Adobe’s planned acquisition of design platform Figma for a whopping $20 billion has been called off, citing concerns from the European Union and the United Kingdom regarding regulatory compliance. This development adds to the growing concerns about how stricter competition rules imposed by governments around the world could negatively impact the exit opportunities for startups.
Venture capitalists and entrepreneurs alike were already anxious about the fate of startup exits after the failed $5.6 billion acquisition of Plaid by Visa in 2020, which faced significant pushback from regulators. And the recent appointment of Lina Khan, a well-known advocate for antitrust policies, as the chairperson of the Federal Trade Commission only intensified these concerns.

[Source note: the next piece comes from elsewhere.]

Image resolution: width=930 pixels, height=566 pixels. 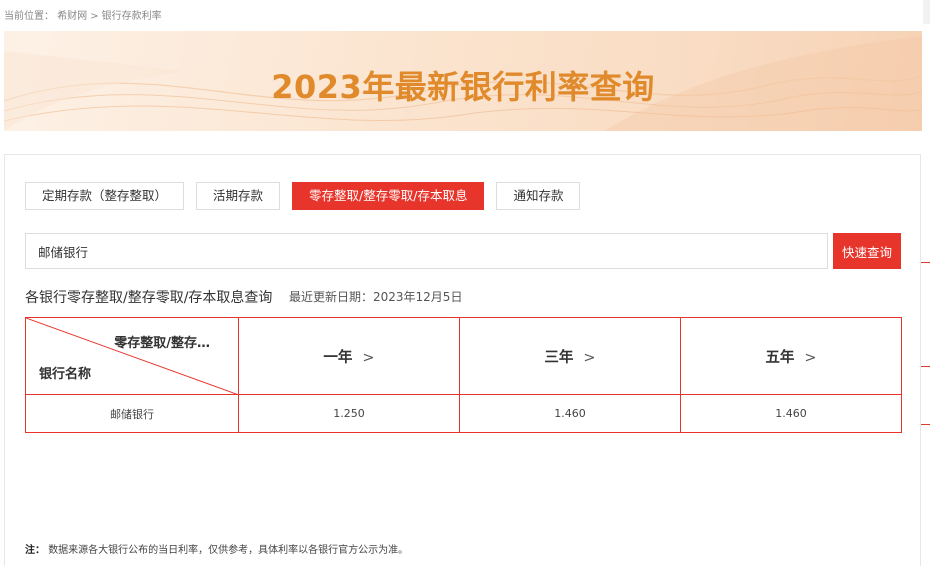 I want to click on rate-cell-five-year: 1.460, so click(x=791, y=414).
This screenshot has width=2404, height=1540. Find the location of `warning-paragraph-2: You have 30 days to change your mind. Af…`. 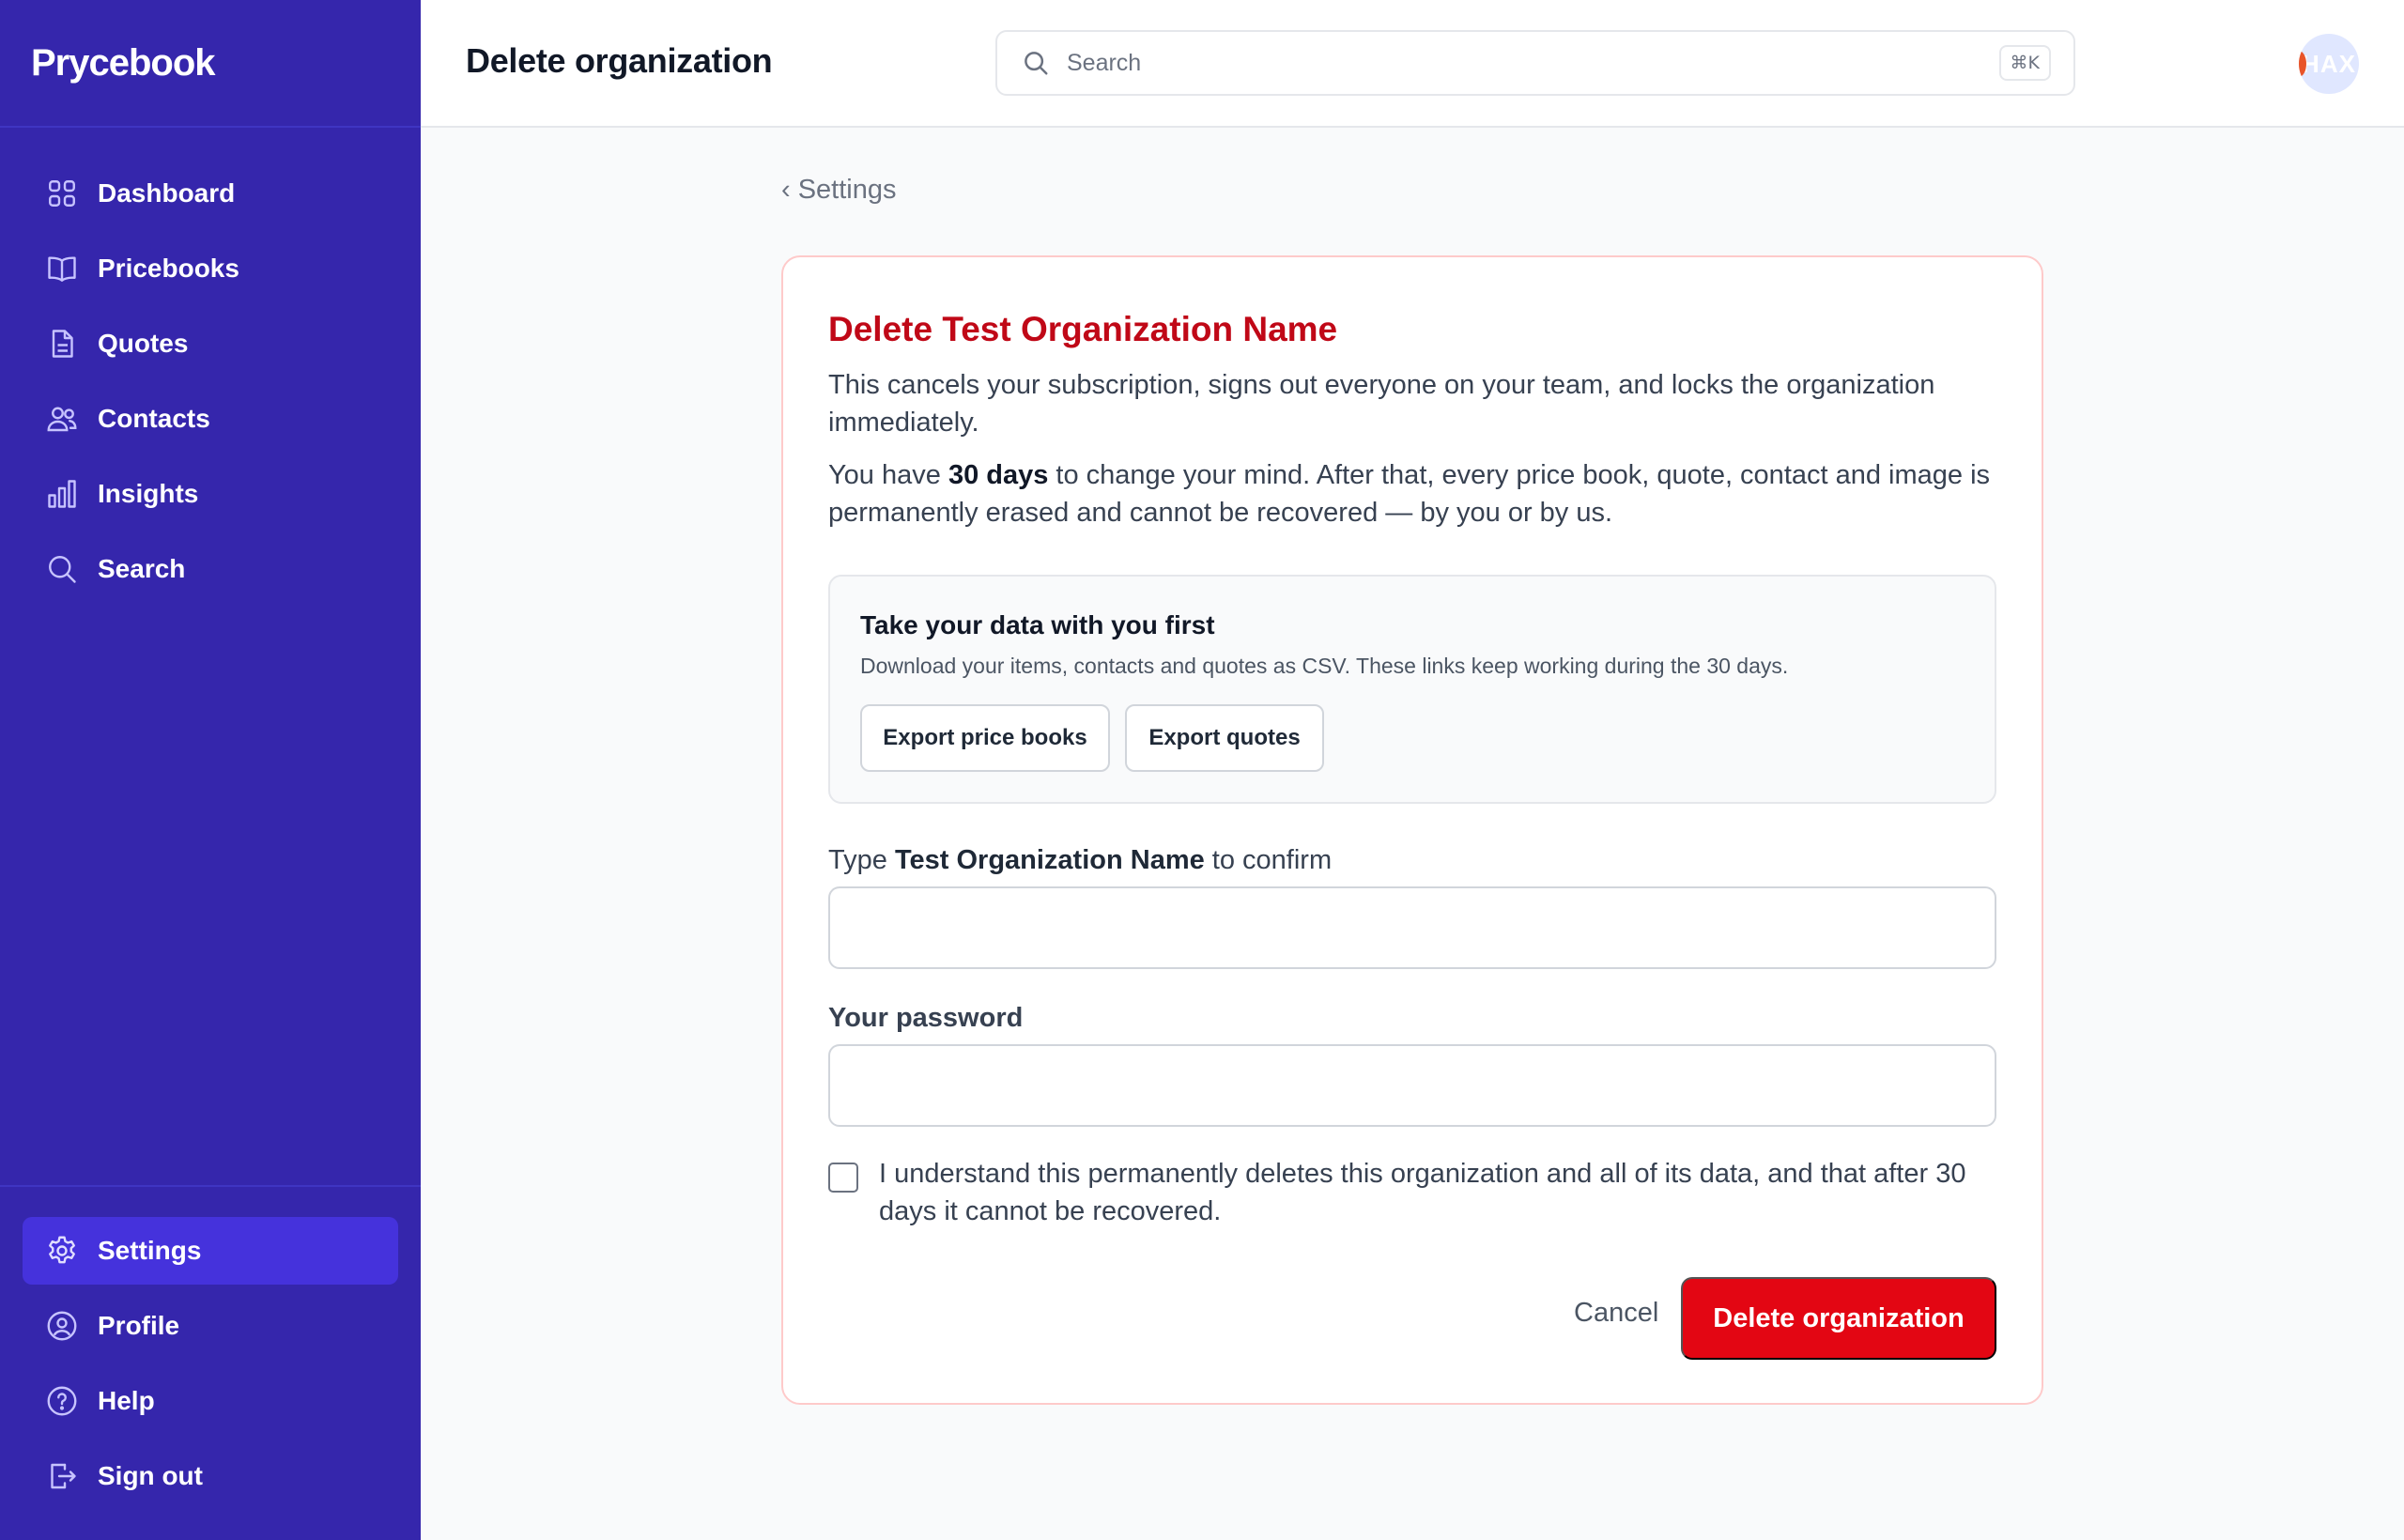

However, it’s important to note that Figma and Plaid are just a couple of examples of startups that have been affected by antitrust and competition laws in recent times. Despite the initial uproar following the news of Adobe’s decision to scrap the Figma deal, discussions have quickly turned to how this could potentially hurt startup liquidity, with some VCs even predicting that major acquisitions by large companies will no longer be a viable option.
But let’s take a closer look at the data surrounding startup mergers and acquisitions. The prevailing sentiment of doom and gloom seems to be driven more by fear-mongering rather than an accurate portrayal of what the startup exit market truly looks like. In reality, the vast majority of startup deals bear no resemblance to the highly publicized Figma and Plaid acquisitions.